As noted, various vendors announced their own Hadoop advances at the summit. For one, Teradata continues to expand its Hadoop-based product portfolio and its Unified Data Architecture that I covered recently. The company introduced the Teradata Appliance for Hadoop as well as support for Hadoop utilizing Dell’s commodity hardware. While another Hadoop appliance in the market may not be big news, the commitment of Teradata to the Hadoop community is important. Its professional services work in close partnership with Hortonworks, and now they will offer full scoping and integration services along with the current support services. This enables Teradata to maintain its trusted advisor role within accounts while Hortonworks can take advantage of a robust services and account management structure to help create new business.

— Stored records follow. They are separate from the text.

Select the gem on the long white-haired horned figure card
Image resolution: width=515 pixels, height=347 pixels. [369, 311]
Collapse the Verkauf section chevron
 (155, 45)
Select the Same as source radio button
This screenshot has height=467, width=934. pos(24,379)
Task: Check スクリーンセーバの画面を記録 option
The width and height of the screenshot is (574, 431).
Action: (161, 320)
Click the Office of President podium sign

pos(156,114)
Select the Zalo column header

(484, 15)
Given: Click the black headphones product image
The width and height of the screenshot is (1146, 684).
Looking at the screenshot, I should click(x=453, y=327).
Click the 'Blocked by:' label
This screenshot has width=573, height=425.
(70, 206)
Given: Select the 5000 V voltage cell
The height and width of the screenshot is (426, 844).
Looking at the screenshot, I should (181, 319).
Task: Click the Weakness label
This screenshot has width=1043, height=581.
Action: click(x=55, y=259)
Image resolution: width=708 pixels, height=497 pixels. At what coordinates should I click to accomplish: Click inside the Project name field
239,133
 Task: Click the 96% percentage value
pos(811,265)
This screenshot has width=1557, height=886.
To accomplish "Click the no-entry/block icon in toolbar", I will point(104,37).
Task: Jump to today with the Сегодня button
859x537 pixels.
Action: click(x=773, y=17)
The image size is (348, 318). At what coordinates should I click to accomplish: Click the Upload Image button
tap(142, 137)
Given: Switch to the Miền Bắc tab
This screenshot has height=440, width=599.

Quentin Clark, Microsoft’s VP for SQL Server, gave a keynote address acknowledging the sea change that is occurring as a result of Hadoop. But he emphasized Microsoft’s entrenched position with Excel and SQL Server and the ability to use them alongside Hortonworks for big data. It’s a sound if unfortunate argument that spreadsheets are not going away soon; in our latest benchmark research into spreadsheets 56 percent of participants said that user resistance is the biggest obstacle to change. At the same time, Microsoft has challenges in big data such as a truly useable interface beyond Microsoft Excel, which I recently discussed. At Hadoop Summit, Microsoft reiterated announcements already made in May and were covered by my colleague. They included Hortonworks Data Platform for Windows, in which Hadoop becomes a key priority operating system alongside of SQLServer, and HDsight running on Azure, Microsoft’s cloud platform. The relationship will help Hortonworks overcome objections about the security and manageability of its platform, while Microsoft should benefit from increased sales of its System Center, Active Directory and Windows software. Microsoft also announced the HDP Management Packs for Systems Center that makes Hadoop easier to manage on Windows or Linux and utilizes Ambari API for integration. Perhaps the most interesting demonstration from Microsoft was the preview of Data Explorer. This application provides text-based search across multiple data sources, after which the system can import the various data sources automatically, independent of their type or location. Along with companies like Lucidworks (which my colleague Mark Smith recently discussed, and Splunk, Microsoft is advancing in the important area of information discovery, one of the four types of big data discovery Mark follows.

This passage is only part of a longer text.